Bonjour Alexis Lisiak, la Hongrie de Viktor Orban est-elle devenue un modèle de conservatisme en Europe ?

Je dirais à la fois oui et non.

Pour placer les bases, je dois vous référer à un livre de référence en la matière qui est celui de Thibaud Gibelin « Pourquoi Viktor Orban joue et gagne ? ».

La Hongrie est un pays particulier parce que son histoire est mouvementée.

C’est une exception en Europe, car la Hongrie n’est pas issue de l’héritage, ni latin, ni germanique, ni anglo-saxon. Sa langue est complètement déconnectée de celle de ses voisins.

Ainsi, ils ont une vision de l’Europe et du monde qui est assez particulière, car c’est un pays qui se sent isolé par nature et par expérience.

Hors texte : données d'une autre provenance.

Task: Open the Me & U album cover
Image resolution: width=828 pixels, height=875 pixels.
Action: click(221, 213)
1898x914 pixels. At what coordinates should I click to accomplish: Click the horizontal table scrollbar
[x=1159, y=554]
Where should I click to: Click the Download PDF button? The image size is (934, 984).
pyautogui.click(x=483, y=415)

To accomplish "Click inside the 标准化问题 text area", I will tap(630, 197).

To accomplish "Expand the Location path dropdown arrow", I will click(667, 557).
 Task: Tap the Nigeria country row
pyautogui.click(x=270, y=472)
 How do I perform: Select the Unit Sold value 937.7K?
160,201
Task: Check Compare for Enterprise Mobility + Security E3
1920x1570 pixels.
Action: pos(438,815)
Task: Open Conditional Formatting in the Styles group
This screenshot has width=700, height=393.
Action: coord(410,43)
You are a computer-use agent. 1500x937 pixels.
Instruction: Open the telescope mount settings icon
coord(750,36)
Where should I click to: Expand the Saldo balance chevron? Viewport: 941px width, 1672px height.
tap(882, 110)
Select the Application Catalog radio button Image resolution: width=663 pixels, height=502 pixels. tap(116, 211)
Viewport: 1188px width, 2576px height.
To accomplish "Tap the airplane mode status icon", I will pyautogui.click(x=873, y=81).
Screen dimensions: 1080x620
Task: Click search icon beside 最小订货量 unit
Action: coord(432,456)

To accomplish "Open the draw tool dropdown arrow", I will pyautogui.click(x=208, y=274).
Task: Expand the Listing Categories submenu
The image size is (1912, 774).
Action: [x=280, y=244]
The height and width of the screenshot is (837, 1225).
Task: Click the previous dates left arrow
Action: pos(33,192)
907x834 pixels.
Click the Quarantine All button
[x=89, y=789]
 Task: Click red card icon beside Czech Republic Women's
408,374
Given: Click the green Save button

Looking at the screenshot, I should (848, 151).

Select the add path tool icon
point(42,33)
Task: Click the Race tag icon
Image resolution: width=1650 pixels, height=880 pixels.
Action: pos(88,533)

De cette façon, ils réfléchissent différemment des autres pays d’Europe, avec notamment une énorme méfiance vis-à-vis des pays proches qui l’entourent de manière générale mais encore plus de ceux qui viennent de plus loin.

Ce pays cherche à se dessiner son propre chemin parmi toutes les idéologies.

Il cherche également à se trouver les alliés les plus forts possibles pour ne pas les avoir pour ennemis, stratégie typique des petits pays à forte identité.

En même temps, cela le pousse à ne pas accepter facilement ce qu’on lui dicte de faire.

C’est un pays qui a assez été occupé (trop selon les Hongrois) dans son Histoire récente et plus longue, pour se laisser dominer désormais. L’occupation de l’URSS est encore vivace dans les esprits des élites actuelles qui l’ont connu dans leurs jeunesses, l’exemple parfait est Viktor Orban mais c’est le cas pour tous ceux de sa génération en Hongrie.

La politique de la Hongrie se résume ainsi en trois grands points. :

Survivre économiquement en nouant des alliances purement économiques.

Ensuite, l’imperméabilité à la dilution culturelle qui se caractérise par cette indépendance et cette forte identité.

Enfin, la Hongrie ne souhaite pas se conformer à la laïcité, sa constitution est chrétienne et elle utilise un prisme de lecture qui est chrétien, ce qui constitue une énorme différence avec les pays d’Europe de l’Ouest et qui leur donne un cap clair et un code valeurs bien ancrées. La Bible leur donne également des limites claires à ne pas transgresser, et lorsqu’elles sont inscrites dans un cadre religieux, elles sont beaucoup plus difficiles à négocier par la gauche que lorsqu’on baigne dans une société laïque.

Pour autant, quand on enlève notre œillère d’Européen de l’Ouest, on constate que ce n’est pas un pays purement conservateur bien qu’il s’agisse de l’un des pays les plus conservateurs d’Europe, il y a toujours plus conservateur qu’eux car ils restent tout de même assez « occidental » pour se fondre dans le moule dans les pays de l’Union Européenne.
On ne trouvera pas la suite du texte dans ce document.